But that’s cool ‘cause I got something for you too.”
“You did?” he looked surprised. Actually I didn’t. I had bought a really nice
sweater for Don and quickly decided to give it to Alan. I mean, I didn’t want
to be a dick and not have something for him if he was giving something to me.
Martha Stewart would be proud.
“Yeah man. I’ll call you in the morning, sometime after we do our shpiel.”
Just then my parents came up.
“Alan!” my dad said. “Merry Christmas!”
“You too, Mr. Lyons,” he said, flashing his dimpled smile that I soooo loved to
kiss. “Mr. And Mrs. Lyons, these are my parents, Ben and Allison. And my
brother Steve.” Everyone made their rounds of ‘hellos’ and ‘howdy-dos’.
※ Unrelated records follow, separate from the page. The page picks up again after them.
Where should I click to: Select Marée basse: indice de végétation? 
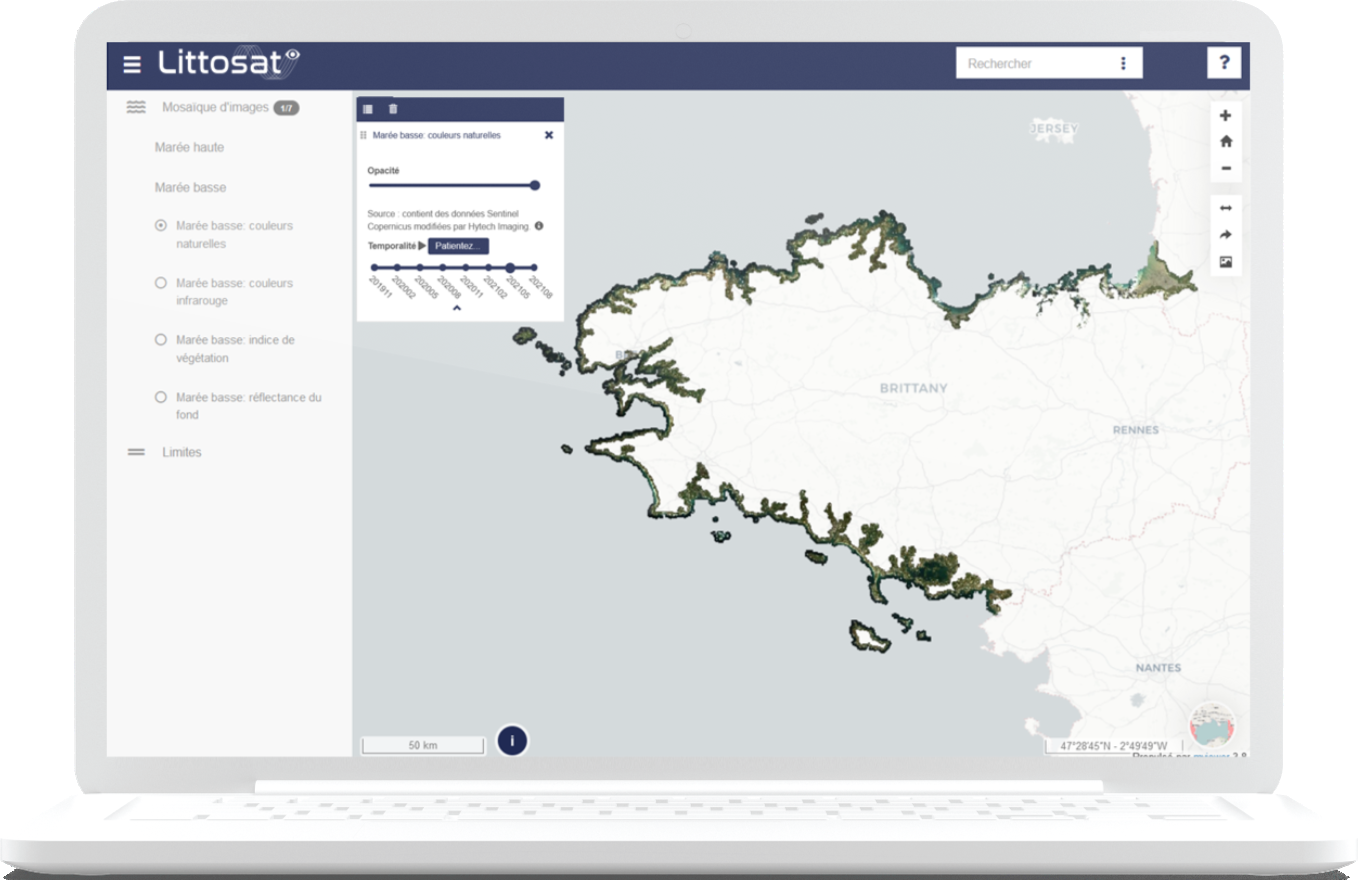[160, 340]
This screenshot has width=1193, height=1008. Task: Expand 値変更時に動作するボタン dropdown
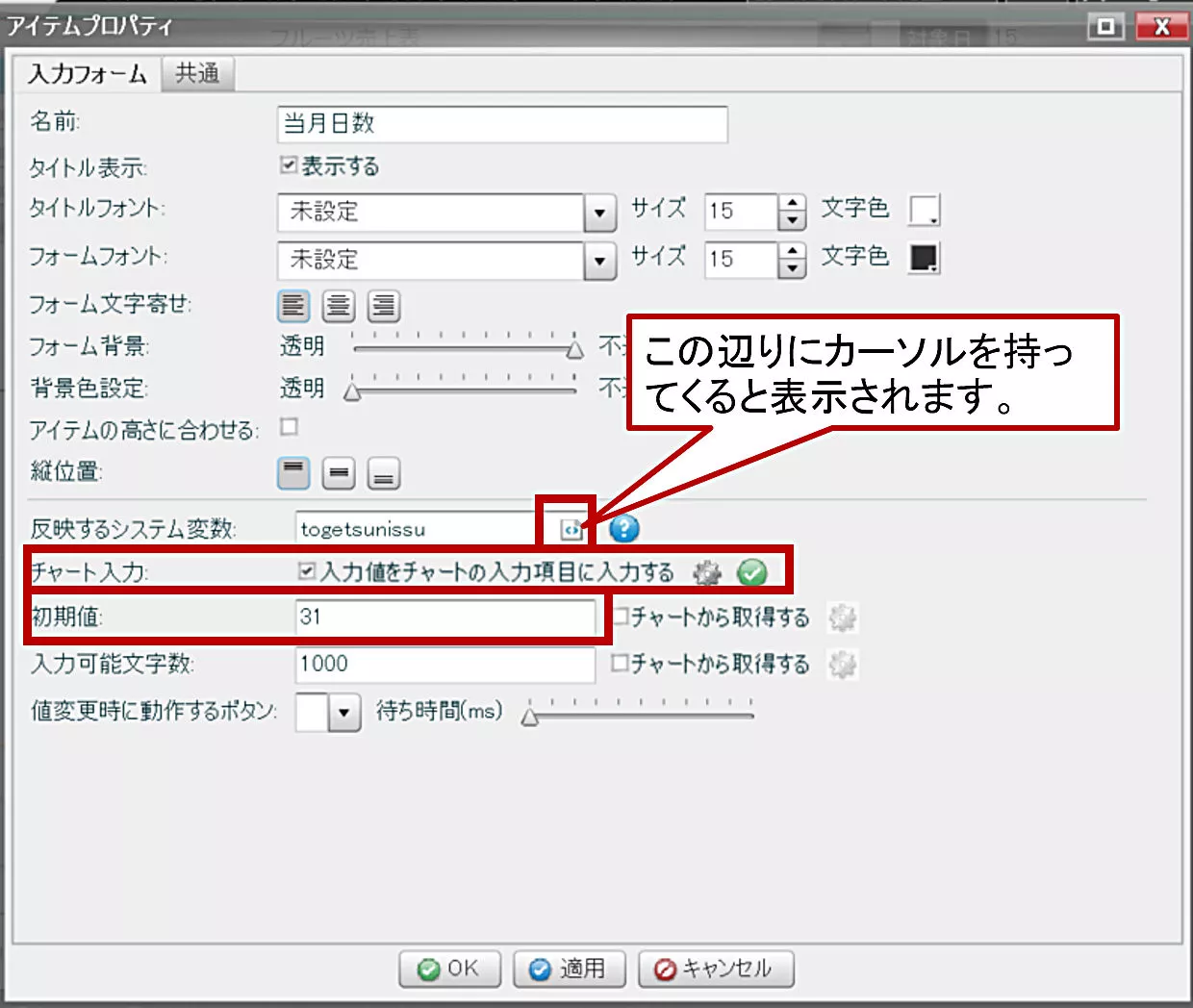coord(343,713)
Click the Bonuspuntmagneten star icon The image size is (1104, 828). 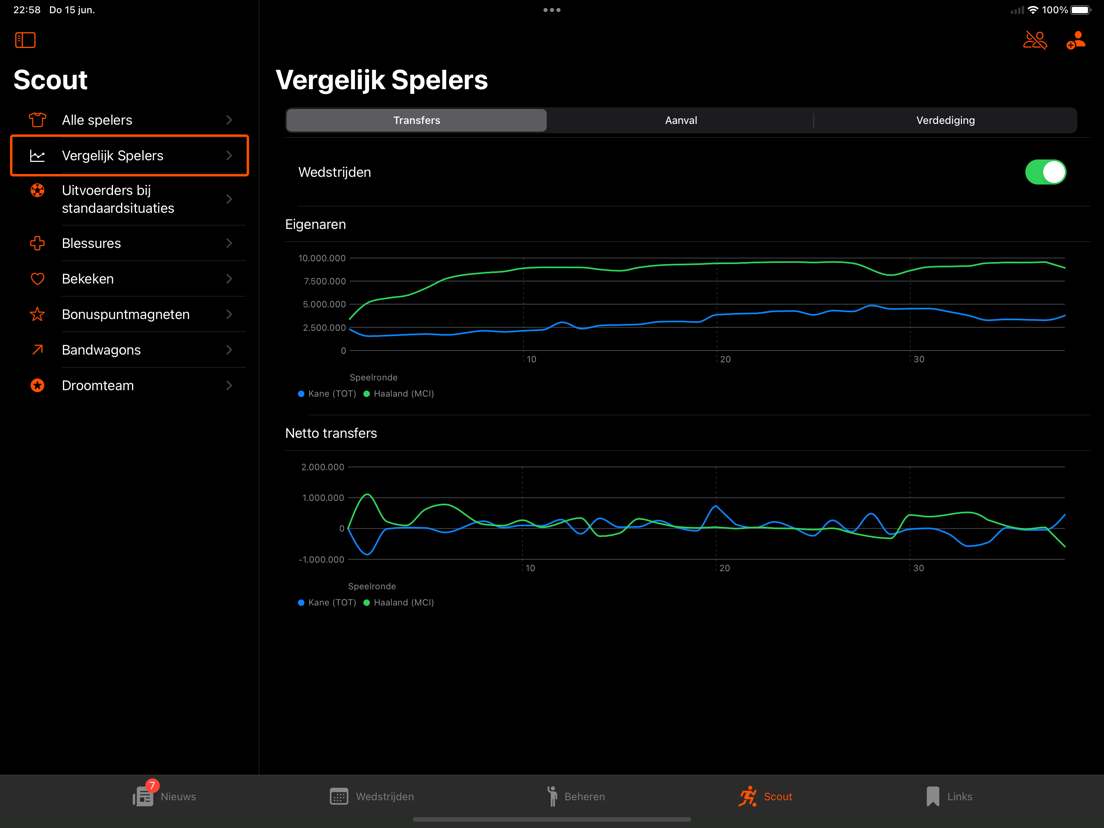point(37,314)
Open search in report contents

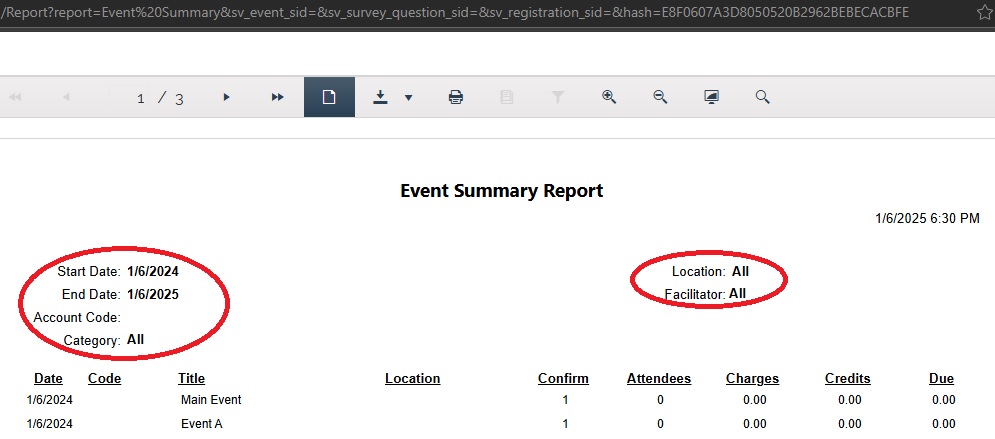click(762, 97)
Looking back it seems funny how relaxed it was for The Parents to meet. His
family also met my brothers and grandmother who were just coming out of the
church. After talking for a minute we all bid our farewells and went on home.
A part of me wished that I was going to Don’s. Another part of me wished that
Alan was coming home with me.
* * * *
Christmas Day was a flurry of activity in our house. At least in the morning.
We always ate our meal in the early afternoon and I knew that Alan’s family ate
theirs on Christmas Eve. I called him late in the morning and invited him over
to give him his sweater; or should I say Don’s sweater. Oh well. When he came
over my parents asked how his family was, oh it was so nice to meet them, all
the typical bullshit. I went to the tree and pulled a still-wrapped box from
beneath it, handing it to Alan.
My mom said, “I thought that was Don’s.” Thanks Mom.
“Nope, it’s for Alan,” I said.
“But I thought that the tag said ‘Don’ on it.”
Oh crap. “I just must’ve mis-written it, that’s all. No big whup,” I said.
Alan just laughed and handed me a small box. “I hope these are the earrings
that I’ve been asking for,” I said and Mom and Alan just laughed, then she
headed out to the kitchen to do whatever she does on Christmas Day.
I had bought the sweater at Macy’s and it was black with two broad blue stripes
going across the front. It looked really good on him, especially with his hazel
eyes. I opened the box he gave me and looked in.
“Oh man! Awesome!” I said, pulling the brushed silver watch out. The face was
sort of cobalt blue and had two smaller dials in addition to the actual watch
face itself that had the dates on one and a compass on the other. “This is,
like, so friggin’ cool. Thanks man!” I looked to see if anyone was near the
living room, then I gave him a quick, silent kiss. He was beaming. “I’ve never
seen a watch with a compass.”
“That’s so you’ll always know which direction you’re going.”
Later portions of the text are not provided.